#### Document text ####

Array Expansion in Flink SQL

I’ve recently started my journey with Apache Flink. As I learn certain concepts, I’d like to share them. One such "learning" is the expansion of array type columns in Flink SQL. Having used ksqlDB in a previous life, I was looking for functionality similar to the EXPLODE function to "flatten" a collection type column into a row per element of the collection. Because Flink SQL is ANSI compliant, it’s no surprise this is covered in the standard.

There are cases where fact data might contain an array column, perhaps with a collection of codes or identifiers that can later be used to join with dimension data. The end goal may be a read-optimized view of these facts to each dimension identified in that area.

The Why

Let’s lay the foundation with a quick review of the terms “fact data” and “dimension data”. Fact data typically contains quantitative data of a business process. In an event streaming world, we can think of event streams as fact data - detailing actions of users or other upstream systems. For instance, an online shopper just completed a purchase. A fact event could contain the item identifiers and quantities of the purchased shopping cart, along with identifying information about the user, additional shipping information, and so forth.

####

_Instruction 1_
Rename "ksqlDB" to "KSQL" in the Flink SQL text between "I’ve recently started" and "in that area.", inclusive, and give that passage with the change.
_Instruction 2_
Format the records between the lines holding "Image resolution: width=1568" and "click(63, 337)", inclusive, as a two-column CSV with columns instruction and answer. Give one row per record, with each field quoted and line breaks turned into spaces.
The records have nothing to do with the Flink SQL text.

#### Data lines ####

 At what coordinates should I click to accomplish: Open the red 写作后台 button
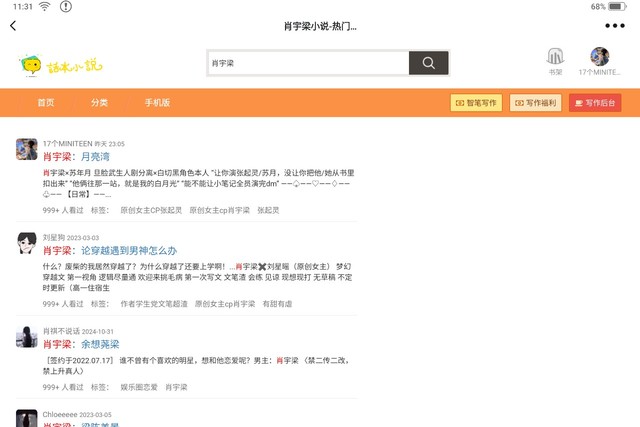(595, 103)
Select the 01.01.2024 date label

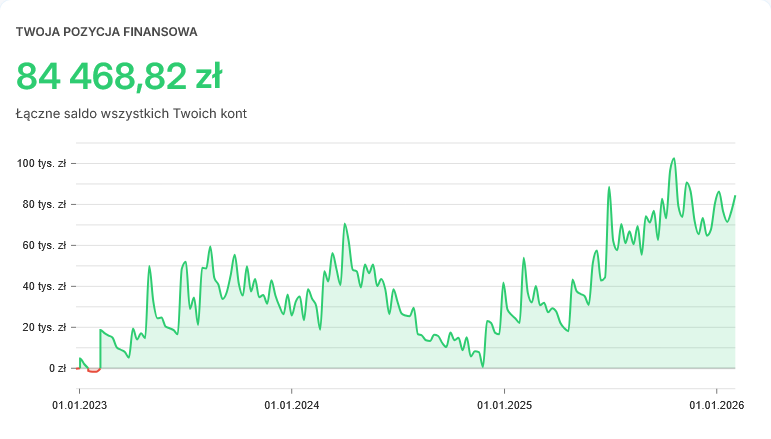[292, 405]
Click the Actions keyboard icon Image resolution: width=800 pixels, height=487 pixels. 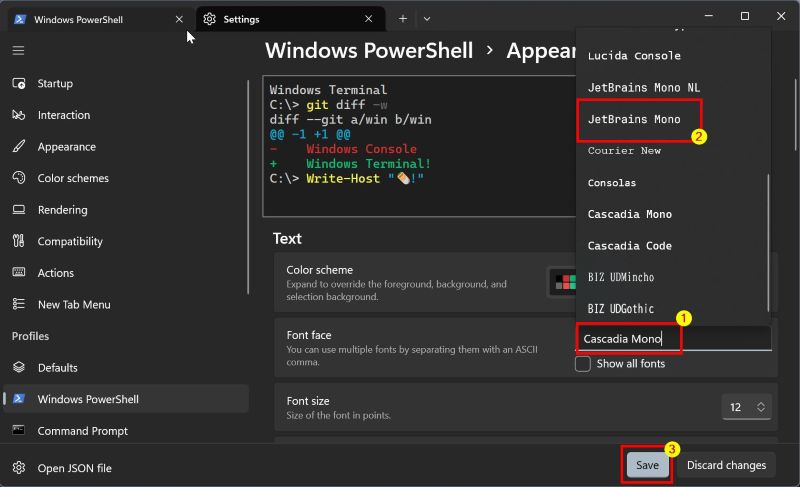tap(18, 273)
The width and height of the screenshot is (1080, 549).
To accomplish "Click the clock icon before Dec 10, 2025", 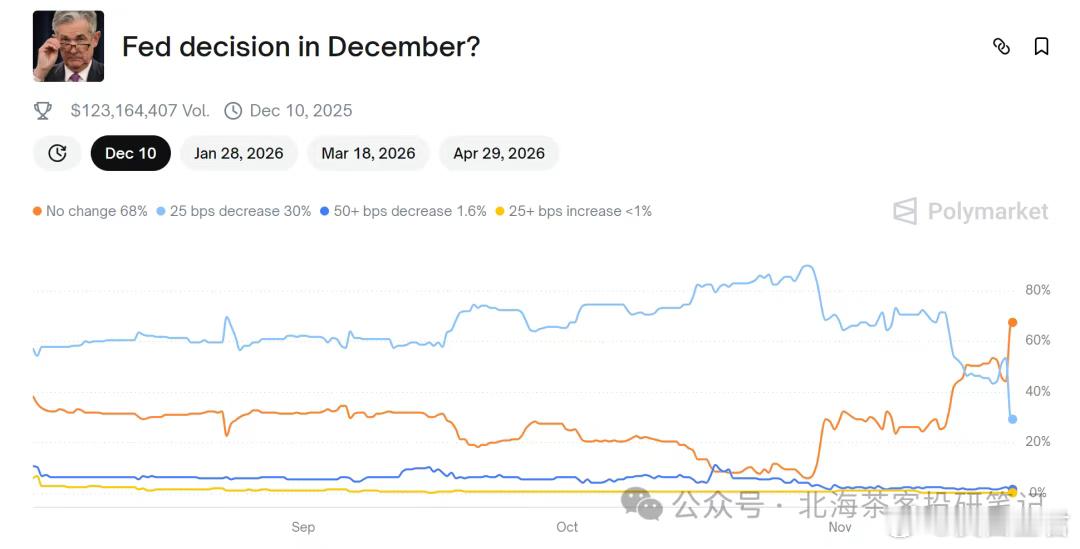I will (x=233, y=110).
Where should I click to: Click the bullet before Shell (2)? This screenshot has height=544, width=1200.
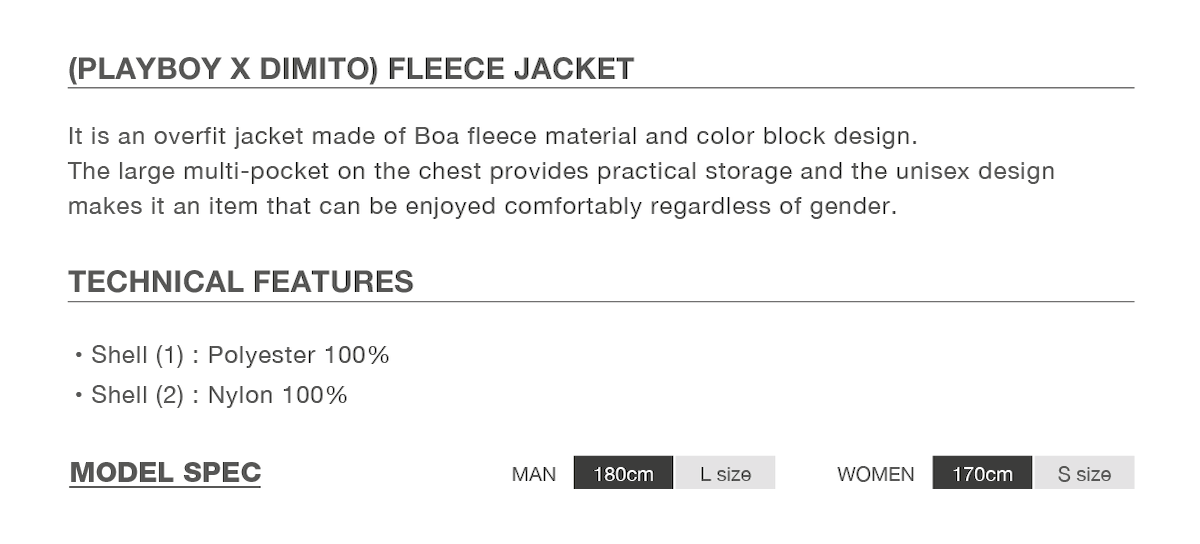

####
#### Data lines ####

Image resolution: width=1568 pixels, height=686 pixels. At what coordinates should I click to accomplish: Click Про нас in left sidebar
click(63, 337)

####

_Written response 1_
I’ve recently started my journey with Apache Flink. As I learn certain concepts, I’d like to share them. One such "learning" is the expansion of array type columns in Flink SQL. Having used KSQL in a previous life, I was looking for functionality similar to the EXPLODE function to "flatten" a collection type column into a row per element of the collection. Because Flink SQL is ANSI compliant, it’s no surprise this is covered in the standard.

There are cases where fact data might contain an array column, perhaps with a collection of codes or identifiers that can later be used to join with dimension data. The end goal may be a read-optimized view of these facts to each dimension identified in that area.

_Written response 2_
instruction,answer
"Image resolution: width=1568 pixels, height=686 pixels. At what coordinates should I click to accomplish: Click Про нас in left sidebar","click(63, 337)"